Biotin supplements interfere with thyroid blood test assays and should be stopped 48 hours before testing.

Pregnancy and breastfeeding

Levothyroxine is safe and essential in pregnancy. The dose usually needs to increase by 25 to 50 percent.

Monitor TSH every 4 weeks in the first half of pregnancy. After delivery, return to the pre-pregnancy dose and recheck TSH at 6 weeks postpartum.

Levothyroxine is safe during breastfeeding.

How to get levothyroxine in the UK

Levothyroxine is a prescription-only medicine available through the NHS.

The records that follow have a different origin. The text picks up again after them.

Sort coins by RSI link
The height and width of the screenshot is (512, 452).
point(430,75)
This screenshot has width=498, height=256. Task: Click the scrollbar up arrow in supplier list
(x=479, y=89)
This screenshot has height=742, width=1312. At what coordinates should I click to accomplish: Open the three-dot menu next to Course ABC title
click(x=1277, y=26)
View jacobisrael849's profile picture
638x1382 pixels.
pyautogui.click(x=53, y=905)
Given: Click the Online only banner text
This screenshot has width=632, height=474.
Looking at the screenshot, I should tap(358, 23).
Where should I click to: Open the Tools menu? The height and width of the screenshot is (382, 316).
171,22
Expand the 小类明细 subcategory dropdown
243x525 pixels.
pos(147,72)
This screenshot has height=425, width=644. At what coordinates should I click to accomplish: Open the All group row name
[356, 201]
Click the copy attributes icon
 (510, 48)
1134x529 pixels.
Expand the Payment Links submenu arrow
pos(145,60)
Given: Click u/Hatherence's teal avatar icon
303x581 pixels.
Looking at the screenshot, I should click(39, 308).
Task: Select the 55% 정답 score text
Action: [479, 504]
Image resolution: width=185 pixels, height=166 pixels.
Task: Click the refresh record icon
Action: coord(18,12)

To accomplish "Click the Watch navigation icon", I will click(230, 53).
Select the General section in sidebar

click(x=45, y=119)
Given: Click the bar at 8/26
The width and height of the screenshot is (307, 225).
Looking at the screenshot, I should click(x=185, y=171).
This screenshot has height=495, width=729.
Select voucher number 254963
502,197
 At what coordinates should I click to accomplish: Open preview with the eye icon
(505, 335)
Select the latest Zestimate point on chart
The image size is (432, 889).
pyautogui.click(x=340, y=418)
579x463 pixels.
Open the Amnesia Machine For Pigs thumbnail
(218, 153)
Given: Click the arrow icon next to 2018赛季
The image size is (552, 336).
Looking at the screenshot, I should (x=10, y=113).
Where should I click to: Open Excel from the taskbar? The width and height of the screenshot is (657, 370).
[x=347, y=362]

Your GP or an authorised online prescriber registered with the General Pharmaceutical Council (GPhC) can prescribe it after confirming hypothyroidism with blood tests.

The standard NHS prescription charge in England is currently 9.90 pounds per item; however, patients with hypothyroidism are entitled to apply for a medical exemption certificate (via form FP92A), which provides free prescriptions for all conditions, not just thyroid-related ones.

Prescriptions are free in Scotland, Wales, and Northern Ireland regardless of medical condition.

Living well with hypothyroidism

Most people with hypothyroidism who take their levothyroxine consistently feel completely well and live normal, active lives.

Take your medication at the same time every day, keep your annual blood test appointments, and inform your prescriber if you start or stop any new medicines or supplements.

Maintain a balanced diet including adequate iodine (found in dairy products, fish, and seaweed in moderate amounts).

There is no need for special dietary restrictions, though excessive soya and very high-fibre diets may modestly reduce levothyroxine absorption.

Exercise regularly, as physical activity benefits metabolism, mood, and cardiovascular health.

Support organisations such as the British Thyroid Foundation provide reliable information and peer support for patients with thyroid conditions.